GCC population put at 46.8mn

Population to rise to 49.8mn in 2013 despite slowing growth

The populations of Gulf oil producers have gained more than 13 million over the past eight years to peak at 46.8 million at the end of 2011 and the figure is projected to rise to 49.8 million in 2013, according to a regional study.

After soaring by nearly 5.9 per cent a year during the latest oil boom of 2004-2008, population growth in the six-nation Gulf Cooperation Council (GCC) is estimated to have slowed down to 3.2 per cent during 2009-2013 because of slackening expatriate influx after the end of the boom, said the study by QNB Capital, an affiliate of the Qatari National Bank.

“The GCC’s booming economy in recent years has created substantial demand for expatriate workers. As a result, the region has experienced a rapid growth in population. However new forecasts show that the population growth rates are now moderating,” QNB Capital said in its brief study.

It said that despite the slowdown, the growth rate in the GCC remains very high compared to the global population average growth of 1.2 per cent a year.

“The GCC population reached an estimated 46.8 million in 2011, up sharply from 33.2 million in 2004, and is forecast to rise to 49.8 million in 2013.”

The study said the high rates of population growth in the GCC, which controls over 40 per cent of the world’s proven oil wealth, are a combination of natural growth amongst nationals and the net immigration of expatriate workers.

It projected growth of the GCC national population at around 2.4 per cent during 2009-2013, down only slightly from 2.5 per cent in the previous five years.

This is double the global average, because of a youthful population, high birth rates and improving life spans due to investment in health care, it said.

The report noted that most expatriates work in the Gulf region on a short to medium term basis. Although their total is growing, the particular individuals rotate over time according to the skills required.

The surge in expatriate numbers in 2004-2008, when they grew at a rate of 10.8 per cent, was linked to the boom in oil prices, the study said.

“This stimulated a period of rapid development in the non-oil sector which required large numbers of construction workers,” it said.

“Following the brief crash in oil prices in 2009 and weaknesses in the real estate sector in places, some analysts expected trends to reverse and expatriate numbers to fall.
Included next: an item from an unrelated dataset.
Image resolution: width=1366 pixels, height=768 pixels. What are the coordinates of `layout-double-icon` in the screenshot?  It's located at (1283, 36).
This did not happen because the GCC economies remained buoyant, although population growth did slow sharply in some places.”

The study forecast the GCC-based expatriate population to continue to grow at steadier rate of about four per cent during 2009-2013.
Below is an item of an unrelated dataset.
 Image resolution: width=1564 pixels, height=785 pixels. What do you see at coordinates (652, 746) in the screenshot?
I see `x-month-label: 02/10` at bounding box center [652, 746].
As a result of the slowdown in foreign immigration, the expatriate share of the GCC population is only forecast to rise marginally, to 48.4 per cent in 2013 from 47.8 per cent in 2011, compared to 37.8 per cent in 2004, QNB Capital said.

The report showed that the UAE population is expected to expand from 11.3 per cent of the total GCC population in 2004 to 18.2 per cent in 2013. Qatar’s share is projected to increase by over a half, from 2.4 in 2004 to 3.7 per cent in 2013.
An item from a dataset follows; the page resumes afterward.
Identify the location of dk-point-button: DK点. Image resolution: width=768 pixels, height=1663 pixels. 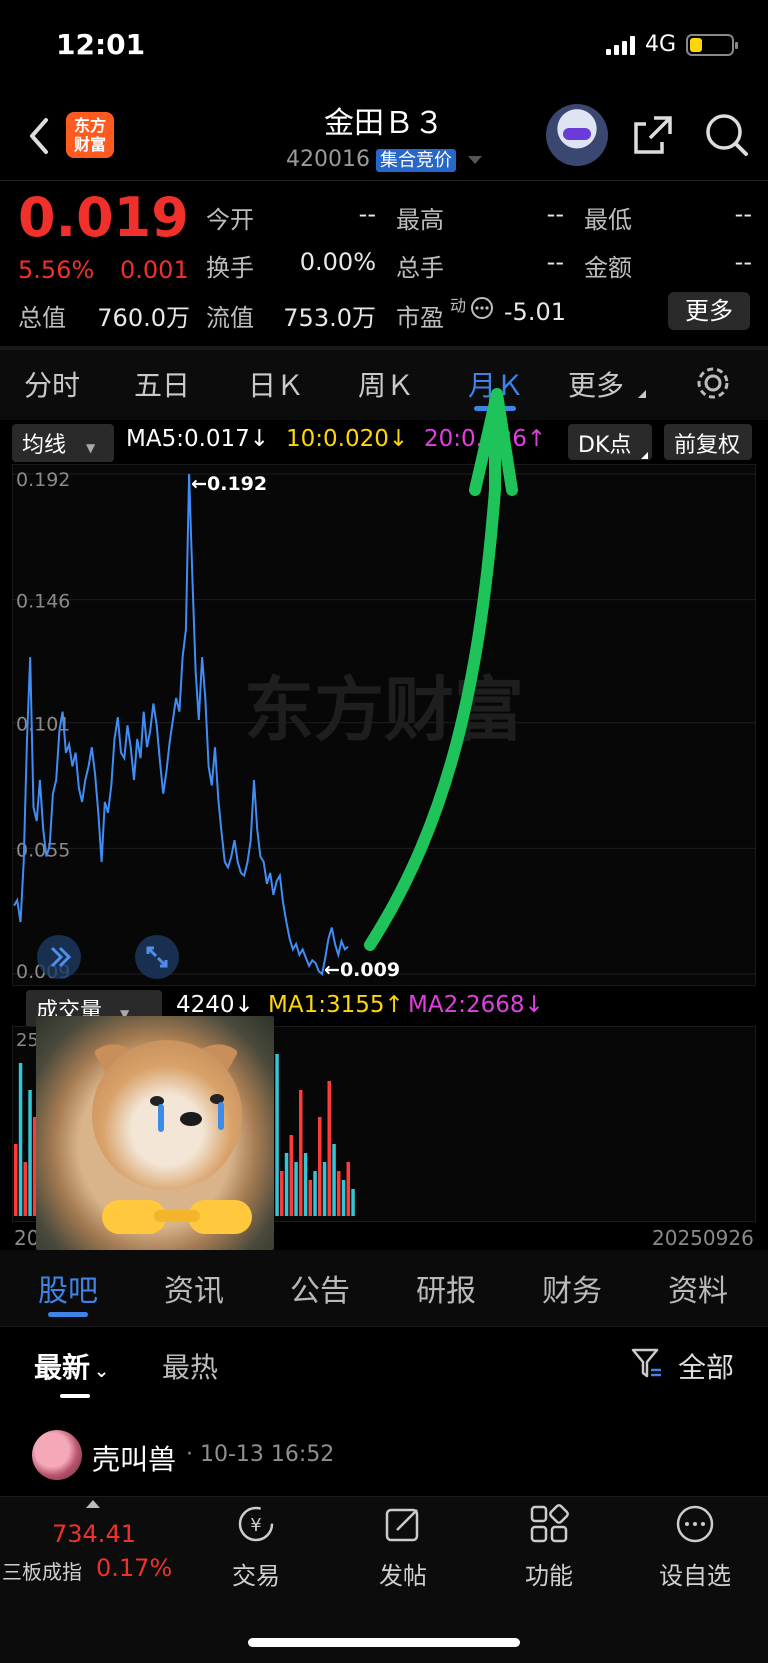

It surpassed Bahrain as the fifth most populous GCC country in 2006.

By contrast, while Saudi Arabia still represents the majority of the region’s population, its share is expected to decline from 68 to 61 per cent.

“This is because Saudi Arabia has the highest proportion of nationals to total population in the GCC, at nearly 67 per cent in 2011,” it said.

“Population growth has been driven by expatriate immigration and it is natural that this has been highest in the countries that have relatively small national populations relative to their oil wealth, while countries like Saudi Arabia and Oman have seen more moderate levels of expatriate growth.

The report gave no population breakdown for GCC members but that of Saudi Arabia was officially put at 27.1 million in 2010, including about eight million foreigners. It is projected to have risen to 27.9 million at the end of 2011.

The UAE had around 8.2 million people at the end of 2010 while Kuwait’s population was estimated at nearly 3.5 million. Oman’s population was close to three million while Bahrain and Qatar had just over 1.5 million people each.